Foi sugerido por Kumar e Mital que a percepção humana de um nível aceitável de trabalho pode permitir encontrar um equilíbrio entre os factores físicos e psicológicos a favor da manutenção de um equilíbrio a nível do organismo (Kumar; Mital, 1992b). Kumar e Simmonds (Kumar; Simmonds, 1992c) também referem que as pessoas subestimam as exigências de precisão, de força e de trabalho muscular abaixo dos 40% da FMV e sobrestimam as exigências de força acima desse valor. Desta forma é possível que a existência de um nível aceitável de trabalho (força), baseado na percepção individual, possa dar origem a um nível de aplicação de força cujo risco seja mínimo.

b) Duração do “trabalho” ou da aplicação de força:

A importância de uma variável aplicação de força que pode manter-se ou alterar-se ao longo do tempo de trabalho, está dependente dos tipos de contracção muscular existentes, da magnitude das contracções, dos períodos de recuperação e da repetitividade da actividade em questão.

Em qualquer actividade física existe um processo anaeróbio com depleção de ATP, fosfocreatina e glicogénio a partir das reservas musculares. Dependendo das circunstâncias pode iniciar-se de seguida o processo de glicólise aeróbia. Desta resposta metabólica verifica-se a produção e por vezes a acumulação de ácido láctico.

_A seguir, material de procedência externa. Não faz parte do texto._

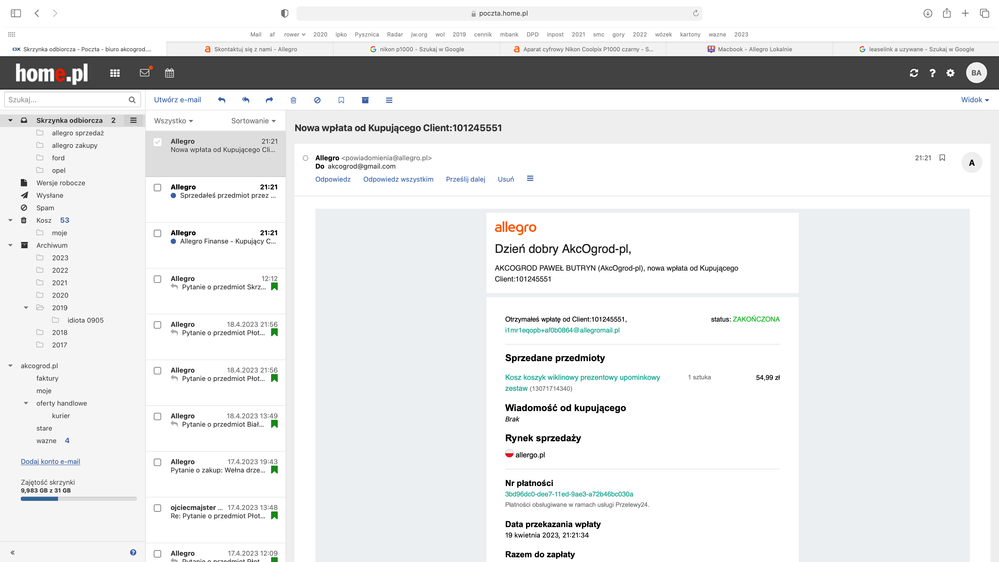
Task: Mark as spam with the blocked-circle icon
Action: [317, 100]
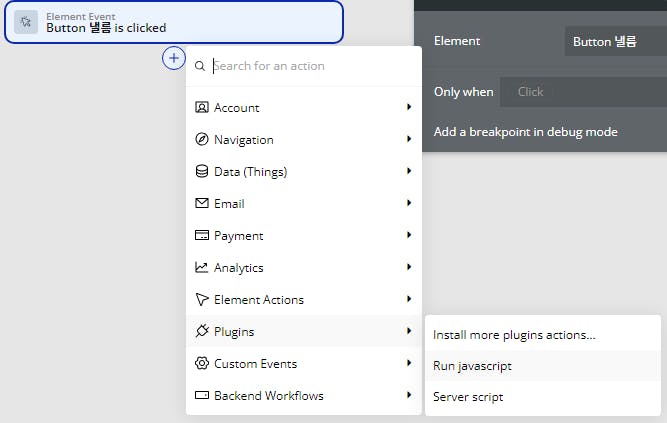Viewport: 667px width, 423px height.
Task: Click the Email envelope icon
Action: [202, 203]
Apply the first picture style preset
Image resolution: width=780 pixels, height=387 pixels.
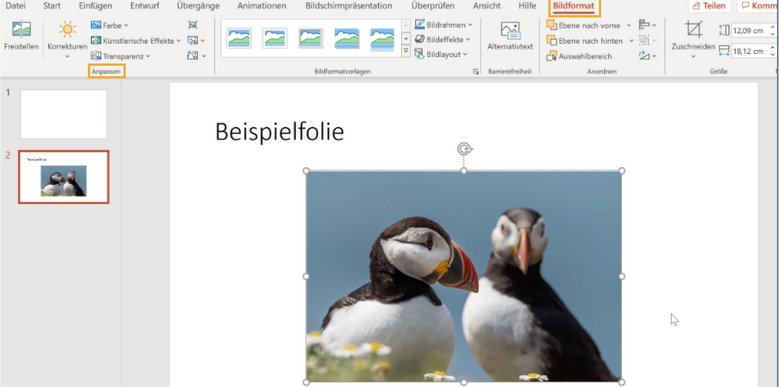239,38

No período seguinte a um trabalho de intensidade elevada existe um reabastecimento de cerca de 70% das reservas em fosfocreatina e uma remoção de ácido láctico que se efectua em cerca de 30 segundos, enquanto o reabastecimento completo das reservas energéticas pode demorar cerca de 5 minutos (Astrand; Rodahl, 1986).

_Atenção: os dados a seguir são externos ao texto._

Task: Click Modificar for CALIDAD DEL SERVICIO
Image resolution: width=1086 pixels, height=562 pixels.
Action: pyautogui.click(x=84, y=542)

As situações de aplicação de força na realização da actividade de trabalho devem respeitar os tempos de actividade e de recuperação muscular no sentido de permitir a manutenção da capacidade de trabalho o que determina sempre a necessidade de avaliação do nível de força aplicada.

c) Postura e movimento na aplicação de força

A relação geométrica dos músculos, tendões e ossos numa articulação variam com o ângulo articular. Nos extremos da amplitude articular encontram-se as mais elevadas desvantagens mecânicas e fisiológicas. Os ângulos em que se verifica a proficuidade mecânica e fisiológica variam de articulação para articulação e situam-se, habitualmente, na posição mediana dessa amplitude que se designa zona neutra e à qual habitualmente corresponde a menor intensidade de aplicação de força.

Kumar (Kumar, 2001) considera que existe uma amplitude de aproximadamente 20º em torno da zona média articular que pode ser considerada a zona de conforto articular. Os afastamentos articulares da zona de conforto implicam um aumento da aplicação de força e um consequente aumento da probabilidade de ocorrer sobrecarga. De forma semelhante, gestos efectuados fora desta zona podem ser considerados de risco crescente devido à aplicação subjacente de força acrescida.